*** Selected passage

On July 1, 2012, the presumptive age for termination of child support was lowered
from twenty-one to nineteen. By that time, J.G. was already twenty years old. On April 15,
2013, Father filed a petition to terminate child support of J.G. A hearing on the petition was
set for May 23, 2013. On May 17, 2013, Mother filed a petition for modification of support
and contribution for college expenses. On May 23, 2013, the parties agreed to continue the
hearing on Father’s petition and a pretrial conference was held in chambers, at which
Mother’s counsel and Father’s counsel appeared to discuss the exchange of financial
information. A one-week deadline was set for the exchange of financial information.
By the end of May, Father had provided his 2012 income tax return and some pay
stubs to Mother. On July 3, 2013, Father reset the hearing on his petition for August 8, 2013.

******
*** Entries provided

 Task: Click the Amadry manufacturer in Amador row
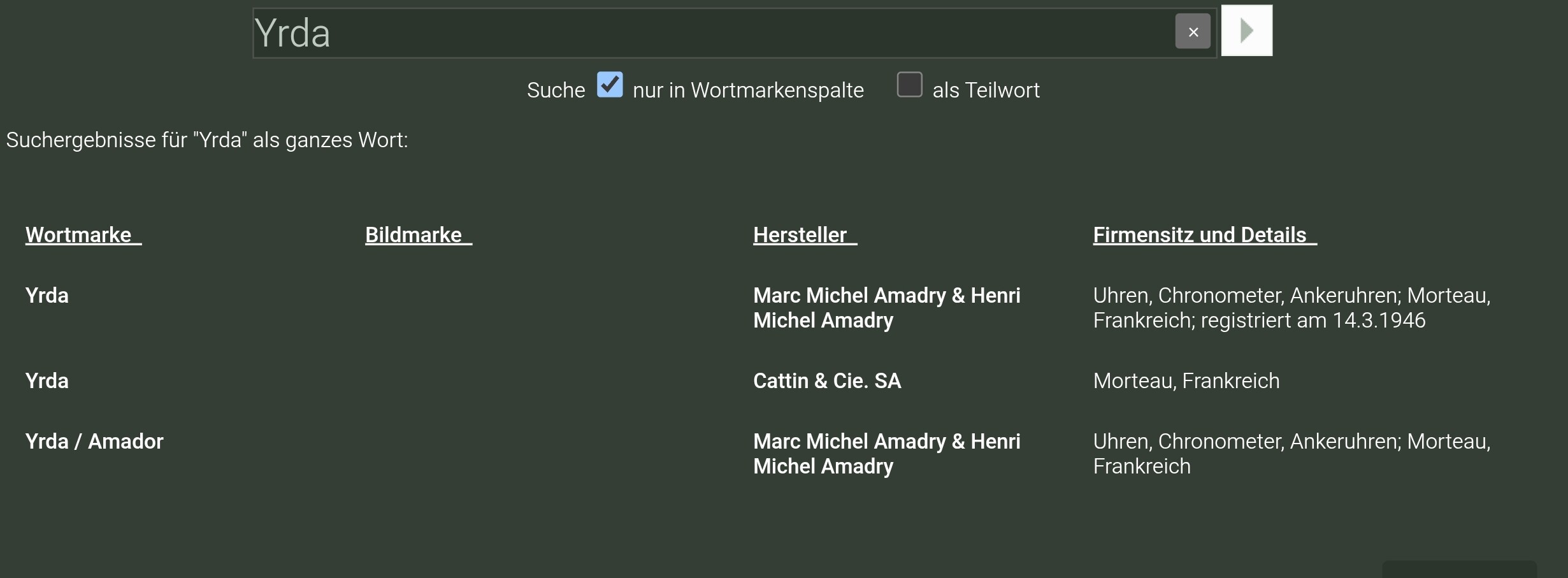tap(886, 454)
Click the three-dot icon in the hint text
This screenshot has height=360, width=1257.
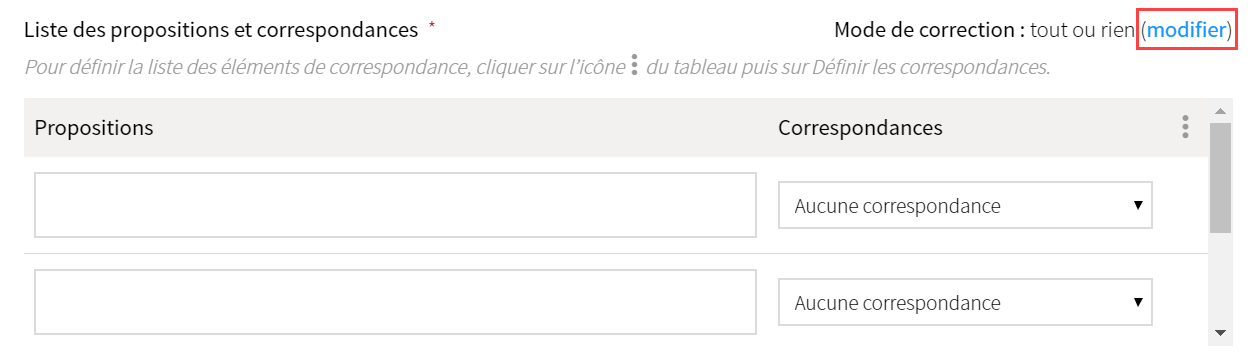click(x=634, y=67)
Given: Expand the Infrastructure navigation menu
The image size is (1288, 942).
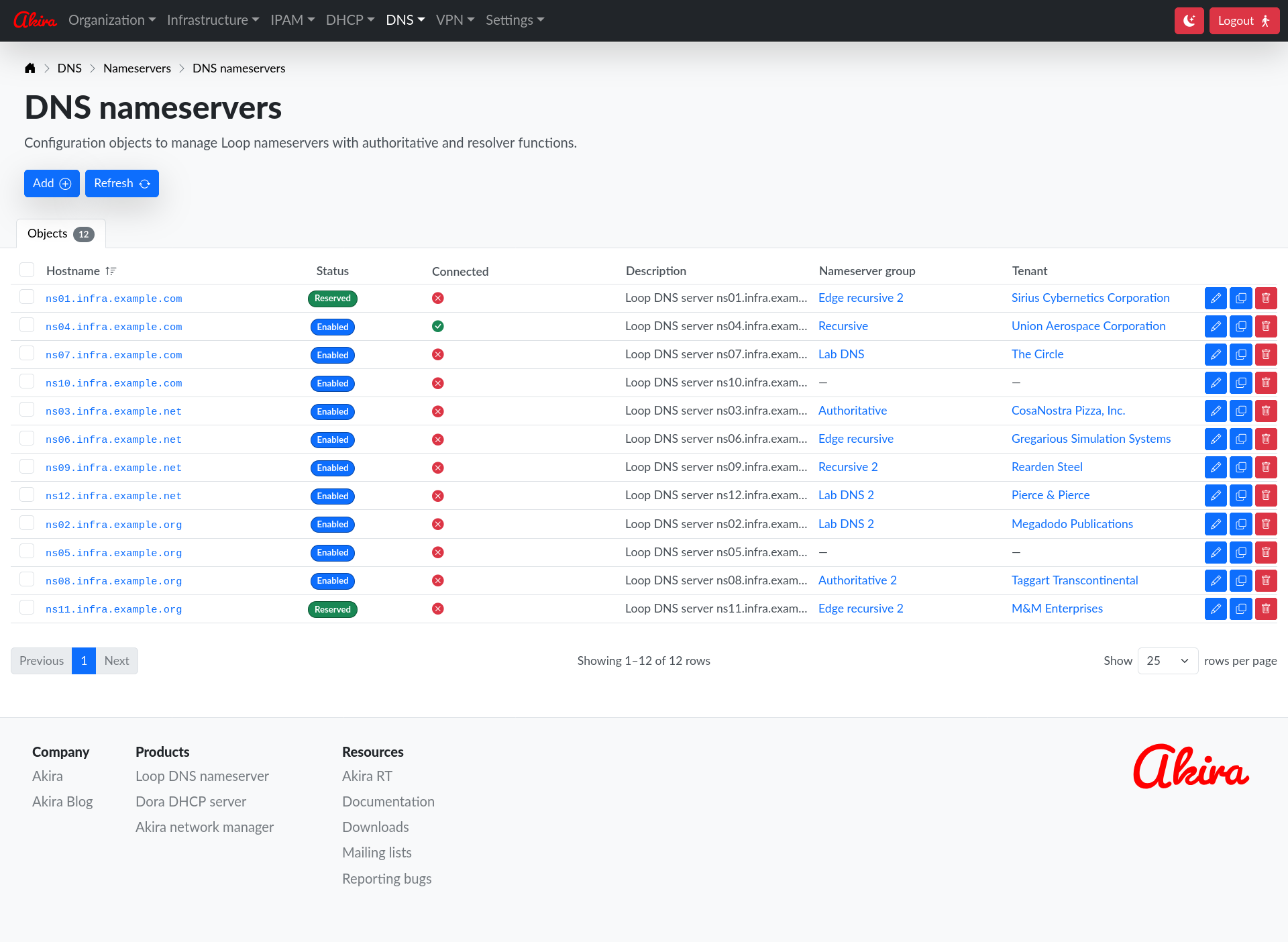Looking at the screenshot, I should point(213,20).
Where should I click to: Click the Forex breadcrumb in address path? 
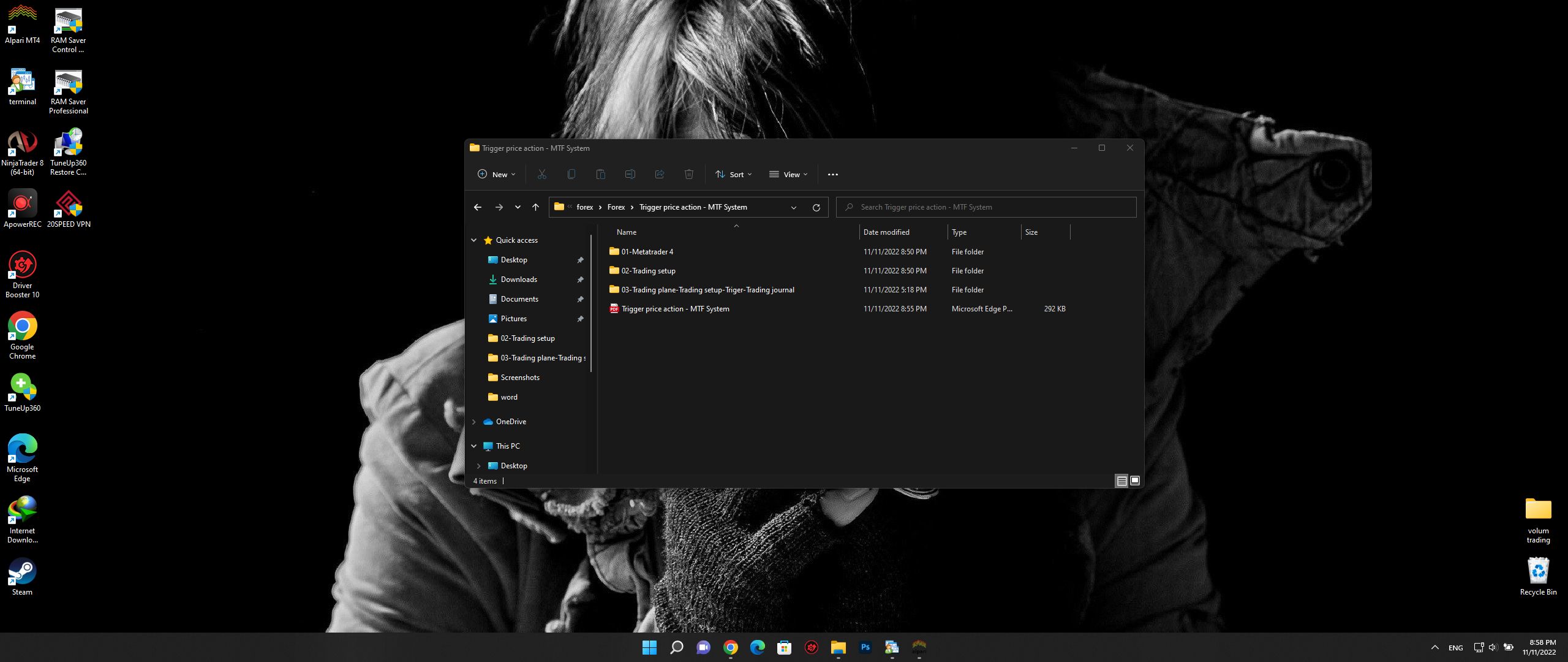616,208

******
*** Entries provided

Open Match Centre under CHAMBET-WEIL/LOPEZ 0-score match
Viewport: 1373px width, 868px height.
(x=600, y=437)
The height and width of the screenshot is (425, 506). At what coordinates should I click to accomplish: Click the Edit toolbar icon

******
*** Entries provided

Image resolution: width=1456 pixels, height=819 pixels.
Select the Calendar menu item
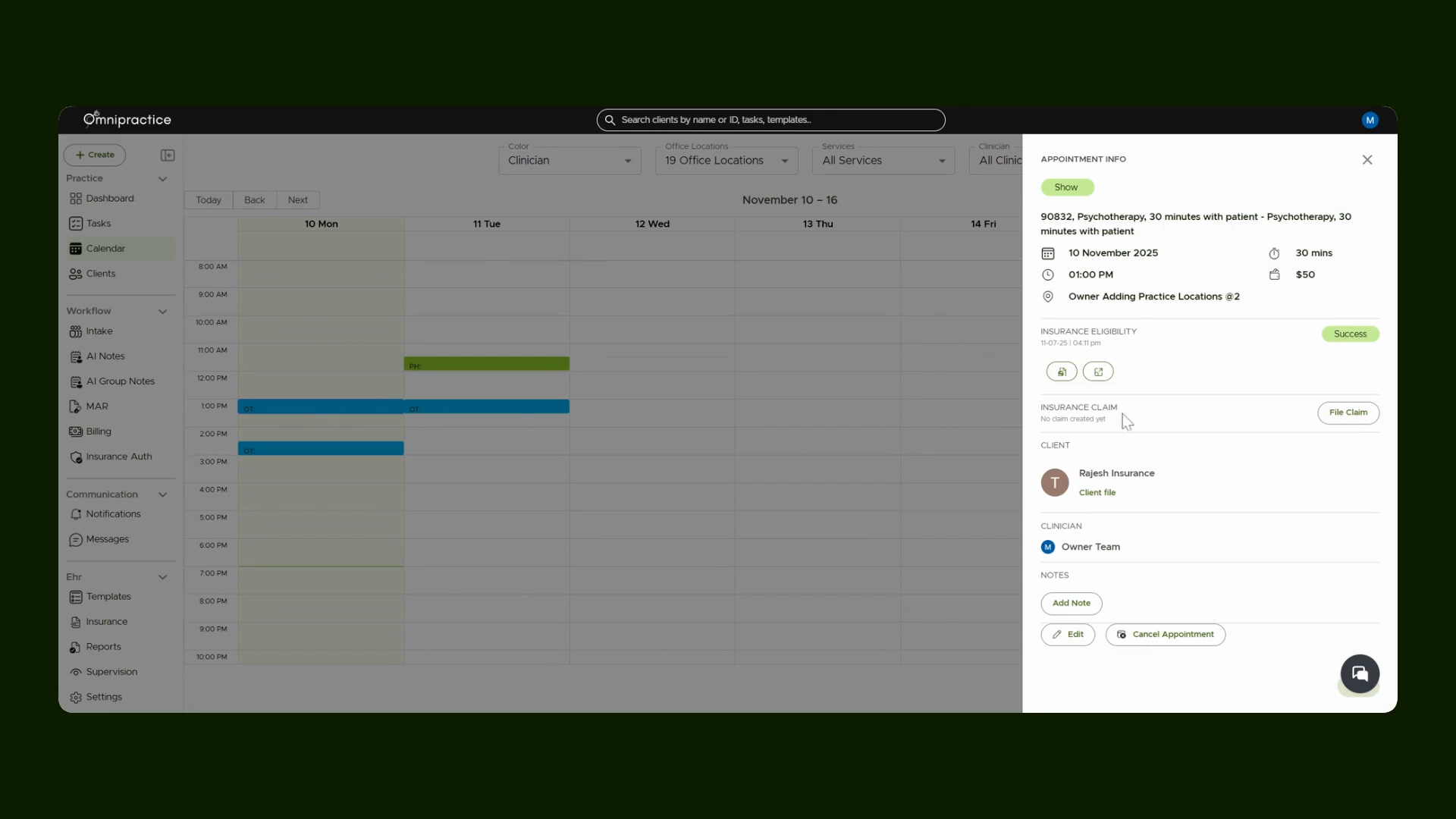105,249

******

### What to do
Answer these questions using the child support passage:
1. To what age was the presumptive age for termination of child support lowered on July 1, 2012?
2. What did Mother file on May 17, 2013?
3. For what date did Father reset the hearing on his petition?

### Response to the task
1. Nineteen, down from twenty-one.
2. A petition for modification of support and contribution for college expenses.
3. August 8, 2013.